++++ Provided material ++++

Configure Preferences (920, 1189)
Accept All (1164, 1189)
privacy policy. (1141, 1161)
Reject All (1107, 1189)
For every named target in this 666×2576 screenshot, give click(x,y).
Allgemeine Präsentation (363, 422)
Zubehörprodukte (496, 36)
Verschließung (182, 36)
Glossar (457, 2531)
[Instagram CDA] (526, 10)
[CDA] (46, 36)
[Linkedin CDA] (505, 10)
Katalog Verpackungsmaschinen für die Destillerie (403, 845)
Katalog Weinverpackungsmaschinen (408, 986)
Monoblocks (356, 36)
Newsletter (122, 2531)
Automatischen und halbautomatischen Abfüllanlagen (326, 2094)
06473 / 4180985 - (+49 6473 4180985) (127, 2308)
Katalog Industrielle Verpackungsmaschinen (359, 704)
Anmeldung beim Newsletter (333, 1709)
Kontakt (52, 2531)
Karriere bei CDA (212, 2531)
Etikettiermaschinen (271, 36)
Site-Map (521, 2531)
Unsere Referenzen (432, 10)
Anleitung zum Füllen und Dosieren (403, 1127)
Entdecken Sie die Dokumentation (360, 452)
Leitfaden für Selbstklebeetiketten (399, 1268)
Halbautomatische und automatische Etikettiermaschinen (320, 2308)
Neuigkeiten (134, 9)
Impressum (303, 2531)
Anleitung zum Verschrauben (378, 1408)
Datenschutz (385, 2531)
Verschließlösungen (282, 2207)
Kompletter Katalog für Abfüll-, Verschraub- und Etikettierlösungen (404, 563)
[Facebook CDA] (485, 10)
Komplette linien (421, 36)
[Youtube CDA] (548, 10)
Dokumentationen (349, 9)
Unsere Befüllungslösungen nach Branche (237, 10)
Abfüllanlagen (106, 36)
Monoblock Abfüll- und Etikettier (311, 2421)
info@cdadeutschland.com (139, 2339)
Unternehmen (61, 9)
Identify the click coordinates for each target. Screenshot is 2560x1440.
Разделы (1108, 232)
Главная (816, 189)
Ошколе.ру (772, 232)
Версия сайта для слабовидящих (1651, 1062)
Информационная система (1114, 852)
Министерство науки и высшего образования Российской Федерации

++++

• About this exercise
Each line with the word "Unsere" in the records above belongs in the result; copy all of them.

• Task output
Unsere Referenzen (432, 10)
Unsere Befüllungslösungen nach Branche (237, 10)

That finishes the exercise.